LAMPUNG TIMUR — Wacana Pemerintah Kabupaten (Pemkab) Lampung Timur (Lamtim) meminjam dana jumbo Rp200 miliar ke PT Sarana Multi Infrastruktur (SMI) untuk tahun anggaran 2026, tampaknya bakal menempuh jalan terjal.
Bukan karena tak ada jalan menuju PT SMI, tapi karena dua fraksi di DPRD Lamtim Gerindra dan NasDem sudah menyalakan lampu merah lebih dulu.
Fraksi Gerindra bahkan dengan nada getir menyebut, rencana pemkab itu seperti ingin “minum obat kuat padahal belum sembuh dari masuk angin anggaran.”
Rencana peminjaman itu pertama kali mencuat saat Bupati Ela Siti Nuryamah menyampaikan nota KUA-PPAS 2026 dalam rapat paripurna DPRD.
Dalam catatan itu disebutkan, Pemkab masih memiliki Sisa Lebih Pembiayaan Anggaran (SILPA) sebesar Rp50 miliar pada tahun 2025.

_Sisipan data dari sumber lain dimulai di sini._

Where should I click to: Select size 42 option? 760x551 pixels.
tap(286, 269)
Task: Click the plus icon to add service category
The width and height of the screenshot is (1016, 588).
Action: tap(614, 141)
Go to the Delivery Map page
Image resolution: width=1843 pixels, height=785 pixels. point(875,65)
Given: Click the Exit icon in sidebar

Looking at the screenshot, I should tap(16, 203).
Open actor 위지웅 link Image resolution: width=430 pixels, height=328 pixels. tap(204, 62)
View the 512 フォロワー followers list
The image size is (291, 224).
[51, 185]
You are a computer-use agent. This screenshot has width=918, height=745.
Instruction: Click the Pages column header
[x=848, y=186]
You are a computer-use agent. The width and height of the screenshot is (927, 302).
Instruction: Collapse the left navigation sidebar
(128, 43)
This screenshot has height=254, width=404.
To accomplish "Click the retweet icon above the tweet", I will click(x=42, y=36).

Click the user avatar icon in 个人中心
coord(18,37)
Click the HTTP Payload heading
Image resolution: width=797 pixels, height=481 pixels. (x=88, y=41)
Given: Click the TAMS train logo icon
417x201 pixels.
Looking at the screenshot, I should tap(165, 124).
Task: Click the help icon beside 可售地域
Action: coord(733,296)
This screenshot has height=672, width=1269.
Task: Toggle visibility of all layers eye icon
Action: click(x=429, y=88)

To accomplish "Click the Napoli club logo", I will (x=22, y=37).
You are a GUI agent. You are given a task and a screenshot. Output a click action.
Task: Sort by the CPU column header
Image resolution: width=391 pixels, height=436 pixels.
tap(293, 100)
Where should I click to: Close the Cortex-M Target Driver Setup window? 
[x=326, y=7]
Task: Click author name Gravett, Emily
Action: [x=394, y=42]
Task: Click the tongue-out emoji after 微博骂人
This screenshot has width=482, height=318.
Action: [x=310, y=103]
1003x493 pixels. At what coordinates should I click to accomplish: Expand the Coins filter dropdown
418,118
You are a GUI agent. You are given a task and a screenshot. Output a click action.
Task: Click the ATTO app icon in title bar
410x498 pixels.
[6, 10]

Namun, entah kenapa, Pemkab justru ingin berutang empat kali lipat dari SILPA-nya.
“Kalau jadi, bunganya saja Rp24 miliar selama empat tahun. Bayarnya pakai apa? Niat baik?” ujarnya Wakil Ketua DPRD Lamtim dari Fraksi Gerindra, Hanif Fauzi, langsung menepuk jidat sebagaimana dilansir Wawai News, Jumat 10 Oktober 2025.
Menurut Hanif, rencana pinjaman ratusan miliar itu tak punya rumus pengembalian yang jelas.
“Jangan memaksakan diri, nanti rakyat yang ngos-ngosan. Kami menolak tegas,” tegasnya.
Nada serupa disuarakan oleh Fraksi NasDem. Ketua DPC NasDem Lamtim, Yusran Amirullah, bahkan menyebut ini fenomena baru di pemerintahan.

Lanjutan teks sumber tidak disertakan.